Above the movement is a superstructure, the cock attachment. Several times a day a chime plays and figures depict the biblical scene in which the Virgin Mary receives the message of the Lord from the Archangel Gabriel.
Saint Jean Cathedral was built between 1180 and 1480, in Romanesque and Gothic architectural styles (both styles were mixed). In the following centuries, additions and extensions were made again and again.
Tip 4: Place Bellecour
It is one of the largest squares in France, it is the central point of Lyon and it is reserved for pedestrians. In the center of Place Bellecour stands the great equestrian statue of Louis XIV on its pedestal.
What makes it special is the open space in the middle of the very densely built-up Lyon center. Here you simply have space, to stroll, dawdle and perhaps just let your thoughts run free. After the Place de la Concorde in Paris and the Place des Quinconces in Bordeaux, the Place Bellecour is the third largest square in France.
On special occasions, the square hosts events such as concerts or exhibitions, and in winter, an ice skating rink is often set up. The square is also popular for demonstrations and their rallies.
Those who go shopping in Lyon will probably also pass by here. Place Bellecour is the starting point for Lyon’s two main shopping streets: Rue de la République leading north to the Hôtel de Ville, and Rue Victor Hugo leading south towards Perrache.
By the way, Place Bellecour is Lyon’s “zero kilometer point”: all distances to and from Lyon are measured up to here. And it is a popular meeting place: Lyonians like to arrange meetings at the equestrian statue under the tail of the horse.
In the center of Place Bellecour is the bronze equestrian statue of Louis XIV. A first statue was destroyed in the course of the French Revolution, the present one was erected in 1825 by the sculptor Francois-Frédéric Lemot.
In the very southeast of the square, Antoine de Saint-Exupéry and the Little Prince sit on a white marble column. Quotes from the book can be read on the column.
Tip 5: Ancient Roman Amphitheaters
Since Roman times, when Lyon was still called Lugdunum, the two amphitheaters have been built high up in the Fourvière Mountain. The fact that they are right next to each other is a real peculiarity. The ancient theaters in Lyon can be visited. In the summer, the Gallo-Roman theaters host concerts and theatrical performances every year.
The two impressive theaters, the smaller Odeon and the larger ancient theater, form a remarkable Gallo-Roman double. A visit is a real highlight: standing amidst the ancient ruins on top of the Fourvière hill, you can enjoy not only the ancient walls but also the impressive view over the rooftops of Lyon.
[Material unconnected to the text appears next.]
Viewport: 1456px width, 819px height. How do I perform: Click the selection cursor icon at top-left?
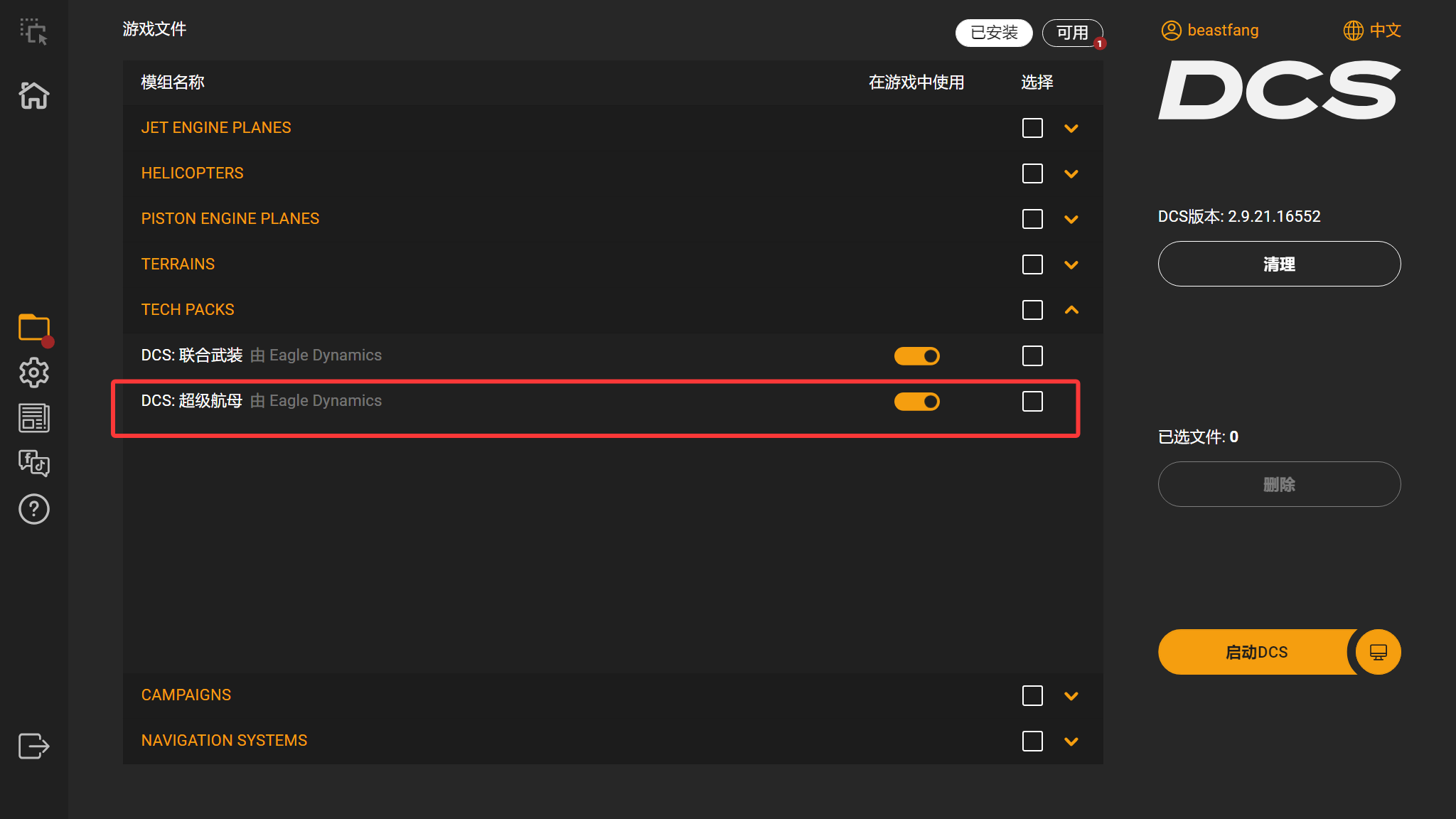click(x=33, y=31)
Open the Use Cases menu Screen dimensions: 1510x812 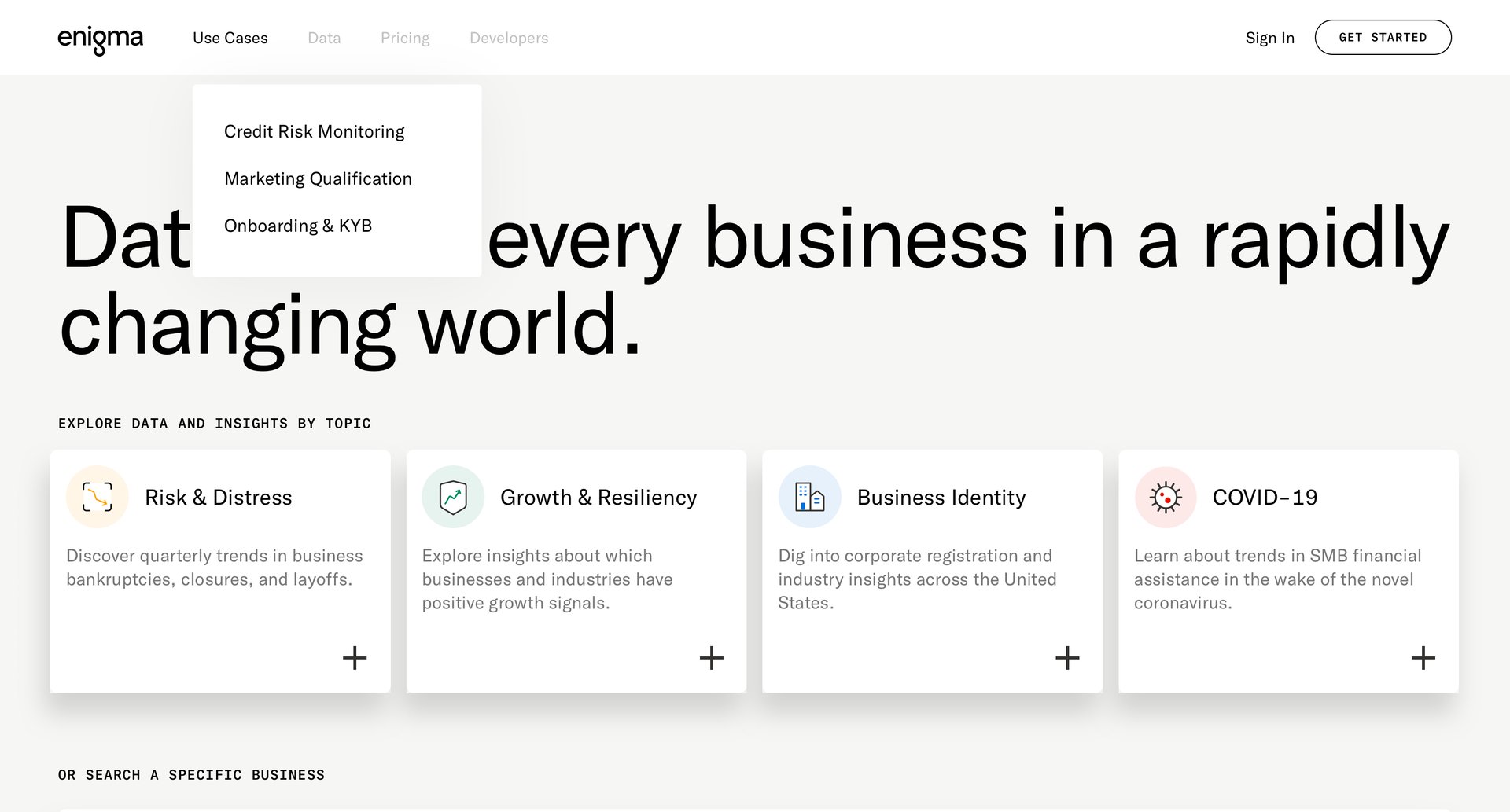tap(230, 37)
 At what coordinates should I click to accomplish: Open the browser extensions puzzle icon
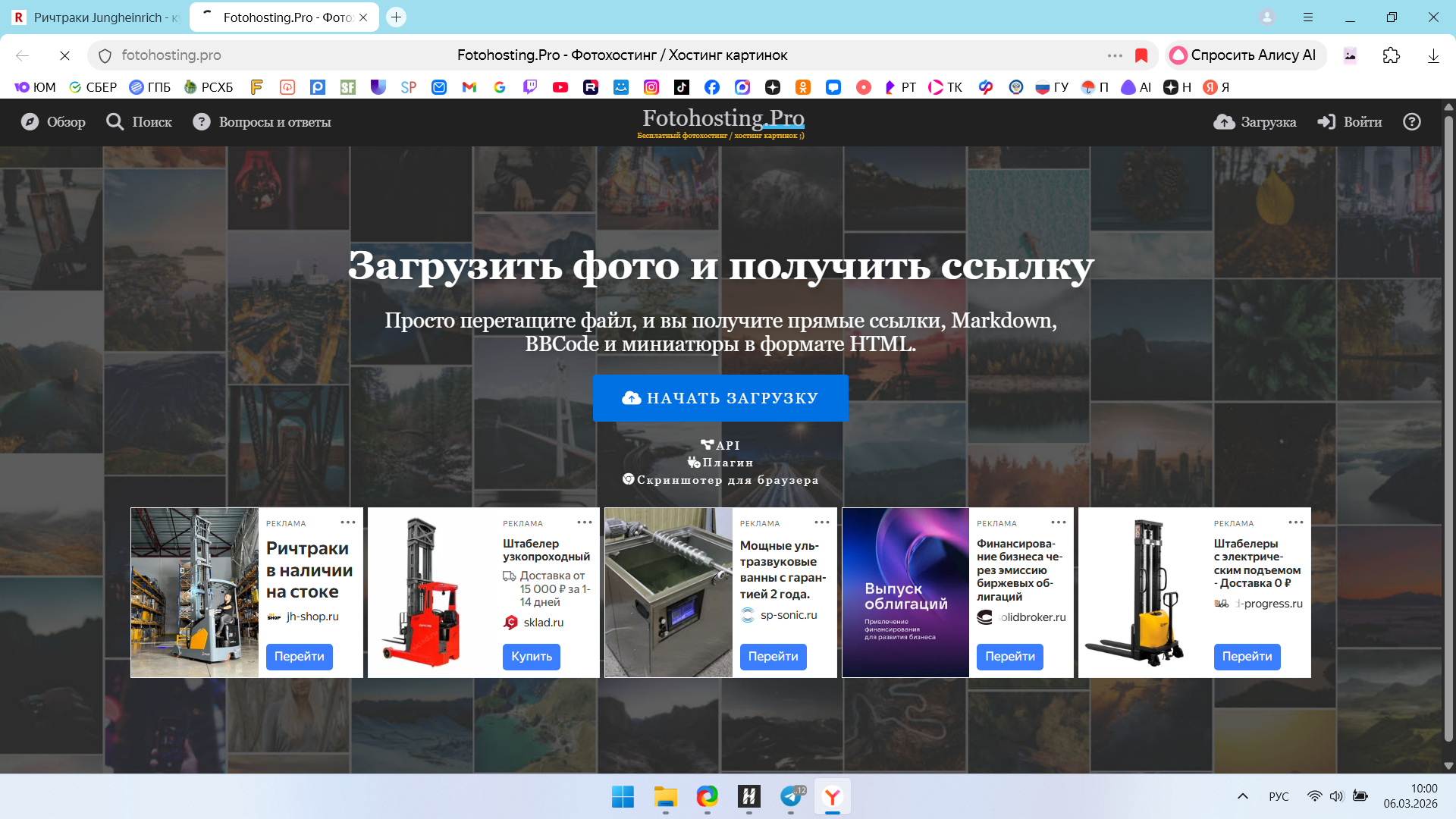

The Lugdunum Museum is also located on the site, where you can marvel at finds from the time of the Romans in Lyon. This is because the city center was located here at that time.
The large ancient Roman theater is impressive: its diameter is 108 meters, after extensions it is said that it could have accommodated a total of about 10,000 spectators.
Mostly plays were performed: Mostly comedies, which were accompanied by dances.
The Odeon (Odéon antique de Lyon) is the smaller theater, with its diameter of 73 meters it offered space for about 3000 people. Here, among other things, concerts or declamations (ancient exercise speeches) took place.